Telemedicine platforms are rushing to provide home testing solutions for the coronavirus outbreak.
With the process of Covid-19 testing already overwhelming the healthcare system across the country, tech companies are using their existing infrastructure to make testing accessible to more people.
Health startups Everywell, Nurx and Radish announced their own version of at-home testing kits for consumers. Everywell’s test costs $135 and will be available to the public on March 23. Meanwhile, sexual health platform Nurx said its newly-added coronavirus testing kit and consultation fee is covered by most insurance providers. Radish said they won’t be keeping profits from tests, instead donating revenue to vaccine research. Everlywell has reached out to government officials and public health departments to potentially make the test available for free.
Hims, meanwhile, has launched a Covid-19 screening as part of the company’s telemedicine offering.
Radish’s at home solution, which costs $100 to cover the messenger convenience rate, will have lab fees billed to customers’ insurance. The home test model is aimed at giving people “privacy and safety,” according to Radish, which is partnering with local diagnostic labs to get results in 24 to 36 hours.
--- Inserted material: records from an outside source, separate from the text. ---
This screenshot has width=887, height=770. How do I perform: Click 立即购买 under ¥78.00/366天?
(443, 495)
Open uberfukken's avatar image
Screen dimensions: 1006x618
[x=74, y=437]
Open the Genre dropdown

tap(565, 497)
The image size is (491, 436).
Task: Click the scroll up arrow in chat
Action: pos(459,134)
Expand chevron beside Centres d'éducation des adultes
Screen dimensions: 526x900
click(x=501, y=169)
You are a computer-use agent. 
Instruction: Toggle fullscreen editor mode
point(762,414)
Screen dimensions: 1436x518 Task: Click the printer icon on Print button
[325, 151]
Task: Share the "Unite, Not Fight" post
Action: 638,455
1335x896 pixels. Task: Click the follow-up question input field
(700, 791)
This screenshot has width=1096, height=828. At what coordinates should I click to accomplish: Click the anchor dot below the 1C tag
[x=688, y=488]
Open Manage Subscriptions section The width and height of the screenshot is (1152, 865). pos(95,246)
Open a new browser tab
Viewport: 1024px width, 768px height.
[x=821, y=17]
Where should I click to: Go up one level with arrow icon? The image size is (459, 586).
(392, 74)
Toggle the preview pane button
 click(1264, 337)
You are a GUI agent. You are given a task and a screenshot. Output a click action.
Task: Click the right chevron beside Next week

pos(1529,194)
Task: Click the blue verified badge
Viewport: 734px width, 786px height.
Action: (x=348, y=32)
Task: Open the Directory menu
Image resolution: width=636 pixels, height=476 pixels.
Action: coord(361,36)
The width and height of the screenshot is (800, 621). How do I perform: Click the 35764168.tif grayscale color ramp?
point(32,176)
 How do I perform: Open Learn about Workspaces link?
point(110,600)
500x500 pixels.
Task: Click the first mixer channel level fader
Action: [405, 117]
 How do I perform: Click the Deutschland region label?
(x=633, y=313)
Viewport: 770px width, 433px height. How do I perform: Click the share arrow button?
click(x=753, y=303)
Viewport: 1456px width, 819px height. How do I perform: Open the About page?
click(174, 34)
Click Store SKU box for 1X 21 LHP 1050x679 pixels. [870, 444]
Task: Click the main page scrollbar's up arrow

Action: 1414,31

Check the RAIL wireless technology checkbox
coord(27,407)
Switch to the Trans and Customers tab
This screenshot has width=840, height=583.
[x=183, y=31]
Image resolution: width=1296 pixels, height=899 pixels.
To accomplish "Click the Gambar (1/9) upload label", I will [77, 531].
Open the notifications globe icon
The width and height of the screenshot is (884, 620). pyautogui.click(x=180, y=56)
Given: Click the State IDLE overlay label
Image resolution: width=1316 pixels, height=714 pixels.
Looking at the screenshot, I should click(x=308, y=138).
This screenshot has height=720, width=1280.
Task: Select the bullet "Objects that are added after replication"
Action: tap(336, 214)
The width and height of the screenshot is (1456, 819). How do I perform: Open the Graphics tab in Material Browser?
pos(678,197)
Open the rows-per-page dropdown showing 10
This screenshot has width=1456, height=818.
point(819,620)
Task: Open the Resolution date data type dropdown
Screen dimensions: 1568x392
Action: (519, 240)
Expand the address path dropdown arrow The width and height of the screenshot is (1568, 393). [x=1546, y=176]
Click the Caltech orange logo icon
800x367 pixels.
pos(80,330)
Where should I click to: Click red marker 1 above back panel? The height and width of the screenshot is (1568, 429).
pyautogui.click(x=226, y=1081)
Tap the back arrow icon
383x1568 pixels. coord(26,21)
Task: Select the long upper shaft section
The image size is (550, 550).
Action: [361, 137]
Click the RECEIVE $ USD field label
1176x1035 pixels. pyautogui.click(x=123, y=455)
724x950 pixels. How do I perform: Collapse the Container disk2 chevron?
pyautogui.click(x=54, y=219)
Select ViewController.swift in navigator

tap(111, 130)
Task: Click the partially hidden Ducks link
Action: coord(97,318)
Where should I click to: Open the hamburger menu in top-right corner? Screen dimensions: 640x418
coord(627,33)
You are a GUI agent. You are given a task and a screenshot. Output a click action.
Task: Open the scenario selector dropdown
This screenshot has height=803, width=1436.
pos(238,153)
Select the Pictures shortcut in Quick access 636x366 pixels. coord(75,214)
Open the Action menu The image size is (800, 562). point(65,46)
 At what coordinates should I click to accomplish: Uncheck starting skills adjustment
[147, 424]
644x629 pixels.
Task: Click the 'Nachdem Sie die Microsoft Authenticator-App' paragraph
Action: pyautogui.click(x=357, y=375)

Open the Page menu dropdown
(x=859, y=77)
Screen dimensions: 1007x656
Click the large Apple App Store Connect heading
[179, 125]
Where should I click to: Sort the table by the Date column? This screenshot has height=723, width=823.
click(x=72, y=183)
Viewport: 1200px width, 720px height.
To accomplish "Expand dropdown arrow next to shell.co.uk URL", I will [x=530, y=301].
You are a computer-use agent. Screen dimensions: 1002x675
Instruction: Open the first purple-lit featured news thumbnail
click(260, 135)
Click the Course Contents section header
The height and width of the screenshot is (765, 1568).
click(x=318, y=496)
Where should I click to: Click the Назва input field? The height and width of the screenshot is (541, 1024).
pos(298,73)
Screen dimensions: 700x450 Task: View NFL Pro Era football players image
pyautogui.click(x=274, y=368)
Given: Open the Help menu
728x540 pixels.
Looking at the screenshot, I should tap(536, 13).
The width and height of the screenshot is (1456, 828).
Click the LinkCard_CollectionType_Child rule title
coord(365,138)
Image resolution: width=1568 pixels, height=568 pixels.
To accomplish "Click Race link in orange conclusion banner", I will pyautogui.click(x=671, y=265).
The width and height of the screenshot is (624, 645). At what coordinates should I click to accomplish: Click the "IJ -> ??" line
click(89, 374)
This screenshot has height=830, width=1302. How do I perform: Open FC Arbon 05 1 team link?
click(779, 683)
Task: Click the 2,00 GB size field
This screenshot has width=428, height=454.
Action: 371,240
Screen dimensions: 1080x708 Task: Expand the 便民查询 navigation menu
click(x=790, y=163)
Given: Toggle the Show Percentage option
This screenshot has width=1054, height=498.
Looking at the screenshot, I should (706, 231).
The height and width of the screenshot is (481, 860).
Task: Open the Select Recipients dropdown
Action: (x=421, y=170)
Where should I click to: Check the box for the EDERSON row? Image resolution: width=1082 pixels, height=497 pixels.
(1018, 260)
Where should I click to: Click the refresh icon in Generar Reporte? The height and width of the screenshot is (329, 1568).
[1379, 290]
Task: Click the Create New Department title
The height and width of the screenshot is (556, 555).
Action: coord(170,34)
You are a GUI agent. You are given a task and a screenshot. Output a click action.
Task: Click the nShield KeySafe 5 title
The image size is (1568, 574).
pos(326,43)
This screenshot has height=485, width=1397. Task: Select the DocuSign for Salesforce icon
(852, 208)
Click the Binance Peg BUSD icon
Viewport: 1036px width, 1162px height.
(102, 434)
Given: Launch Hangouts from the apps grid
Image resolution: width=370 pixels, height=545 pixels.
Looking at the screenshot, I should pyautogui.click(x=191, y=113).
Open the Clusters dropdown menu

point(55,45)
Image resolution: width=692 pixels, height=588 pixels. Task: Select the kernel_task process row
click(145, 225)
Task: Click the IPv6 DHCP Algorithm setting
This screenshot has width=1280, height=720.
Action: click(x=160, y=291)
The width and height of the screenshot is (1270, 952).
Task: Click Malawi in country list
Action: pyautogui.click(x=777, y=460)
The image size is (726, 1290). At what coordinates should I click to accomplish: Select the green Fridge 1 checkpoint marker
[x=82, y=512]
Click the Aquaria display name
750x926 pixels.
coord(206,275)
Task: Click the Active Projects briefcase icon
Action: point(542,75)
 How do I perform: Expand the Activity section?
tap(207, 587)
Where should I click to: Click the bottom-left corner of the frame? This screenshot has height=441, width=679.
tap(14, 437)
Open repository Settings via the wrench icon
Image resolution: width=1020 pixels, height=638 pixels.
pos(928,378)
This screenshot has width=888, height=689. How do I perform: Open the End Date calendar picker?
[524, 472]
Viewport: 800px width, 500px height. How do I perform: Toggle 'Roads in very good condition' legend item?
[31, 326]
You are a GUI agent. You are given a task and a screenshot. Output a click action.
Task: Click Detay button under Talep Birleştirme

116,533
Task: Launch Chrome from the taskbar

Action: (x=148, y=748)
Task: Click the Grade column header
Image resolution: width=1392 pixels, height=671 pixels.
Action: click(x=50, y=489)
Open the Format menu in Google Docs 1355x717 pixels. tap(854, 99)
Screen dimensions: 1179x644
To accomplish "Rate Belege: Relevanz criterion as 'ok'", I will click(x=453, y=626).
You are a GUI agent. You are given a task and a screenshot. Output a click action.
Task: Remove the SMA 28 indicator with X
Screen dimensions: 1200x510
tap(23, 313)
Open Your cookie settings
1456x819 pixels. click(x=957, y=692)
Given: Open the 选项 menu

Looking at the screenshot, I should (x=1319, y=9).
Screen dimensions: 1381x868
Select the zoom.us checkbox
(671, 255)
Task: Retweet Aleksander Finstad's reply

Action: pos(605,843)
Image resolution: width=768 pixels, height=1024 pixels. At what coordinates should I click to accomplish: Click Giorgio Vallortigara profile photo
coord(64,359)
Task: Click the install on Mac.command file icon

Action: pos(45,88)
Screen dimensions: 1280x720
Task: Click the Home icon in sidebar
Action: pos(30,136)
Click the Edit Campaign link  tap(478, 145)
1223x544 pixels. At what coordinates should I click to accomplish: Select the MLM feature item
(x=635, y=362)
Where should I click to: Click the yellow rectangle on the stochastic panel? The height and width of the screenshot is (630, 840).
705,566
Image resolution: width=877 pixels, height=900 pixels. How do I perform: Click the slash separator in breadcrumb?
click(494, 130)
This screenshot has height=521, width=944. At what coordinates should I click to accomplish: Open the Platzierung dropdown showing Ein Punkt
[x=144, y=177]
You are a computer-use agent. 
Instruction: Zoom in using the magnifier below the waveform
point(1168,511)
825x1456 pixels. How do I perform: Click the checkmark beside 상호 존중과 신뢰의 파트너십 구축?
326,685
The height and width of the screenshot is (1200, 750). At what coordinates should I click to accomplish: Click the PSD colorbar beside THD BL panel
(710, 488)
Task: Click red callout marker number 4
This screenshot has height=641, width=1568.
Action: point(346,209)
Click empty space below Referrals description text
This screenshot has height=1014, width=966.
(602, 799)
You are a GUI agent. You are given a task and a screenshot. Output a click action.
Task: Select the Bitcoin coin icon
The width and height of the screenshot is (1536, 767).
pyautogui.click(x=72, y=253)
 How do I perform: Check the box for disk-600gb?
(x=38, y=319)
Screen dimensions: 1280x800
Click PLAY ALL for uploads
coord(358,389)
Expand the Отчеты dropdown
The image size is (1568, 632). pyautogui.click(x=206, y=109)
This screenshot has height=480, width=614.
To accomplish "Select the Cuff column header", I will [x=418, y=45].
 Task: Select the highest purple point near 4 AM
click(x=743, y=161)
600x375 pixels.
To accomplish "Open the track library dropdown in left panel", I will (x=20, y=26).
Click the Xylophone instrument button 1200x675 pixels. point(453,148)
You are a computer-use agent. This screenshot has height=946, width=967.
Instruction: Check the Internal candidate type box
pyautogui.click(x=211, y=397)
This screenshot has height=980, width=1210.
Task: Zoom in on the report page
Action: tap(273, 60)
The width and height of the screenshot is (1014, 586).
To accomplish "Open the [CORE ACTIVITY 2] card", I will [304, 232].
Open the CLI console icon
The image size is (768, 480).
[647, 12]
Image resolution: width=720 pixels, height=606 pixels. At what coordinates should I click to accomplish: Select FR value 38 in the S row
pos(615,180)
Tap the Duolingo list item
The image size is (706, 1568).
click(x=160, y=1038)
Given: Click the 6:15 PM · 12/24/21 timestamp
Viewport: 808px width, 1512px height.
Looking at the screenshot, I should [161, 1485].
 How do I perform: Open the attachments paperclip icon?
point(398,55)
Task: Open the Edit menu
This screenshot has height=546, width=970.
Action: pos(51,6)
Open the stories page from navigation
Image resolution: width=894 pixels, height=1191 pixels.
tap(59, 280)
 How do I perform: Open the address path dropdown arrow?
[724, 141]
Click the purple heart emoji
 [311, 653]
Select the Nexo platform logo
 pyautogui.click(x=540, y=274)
The Radish’s kit was in already in existence and has been repurposed to work with the platform’s backend, so customers can order and use it with the virtual care component.
“The goal is to allow for social distancing while testing,” said Viral Patel, founder of Radish Health and a doctor, who said he began repurposing the platform for Covid-19 testing last week. He went on to explain that part of why he came up with the courier-handled concept is because drive-in testing is hard to operate in urban areas like New York City, where many don’t have cars to safely get to a clinic without potentially infecting others.
The confusion surrounding the “shortage” of testing kits is due to reports of labs not having operations running at the beginning of the outbreak, said Patel. However, there’s a distinction between shortage of actual test kits — the physical cotton swab and viral medium container — and Covid-19 testing, which refers to the lack of operations to fulfill demand of running samples at clinical labs for results.
Radish will begin facilitating its Covid-19 testing for employees of companies it works with, then move onto providing it direct to consumers. Patel confirmed that the company hasn’t yet pushed the service for individual customers, but is planning to up marketing and social spend “by early next week.”
DTC coronavirus testing is not FDA-approved, a major issue for the companies.
According to the FDA, “No at-home test has been granted an emergency use authorization,” at the moment, with the regulator saying “at-home test kits are explicitly exempt as part of our recent coronavirus diagnostics policy.”
According to Radish, their lab’s test is “offered under guidelines for Emergency Use Authorization (EUA) by the U.S. FDA.” The test and “method of sample collection” falls within recommendations by the NYC Department of Health and the CDC.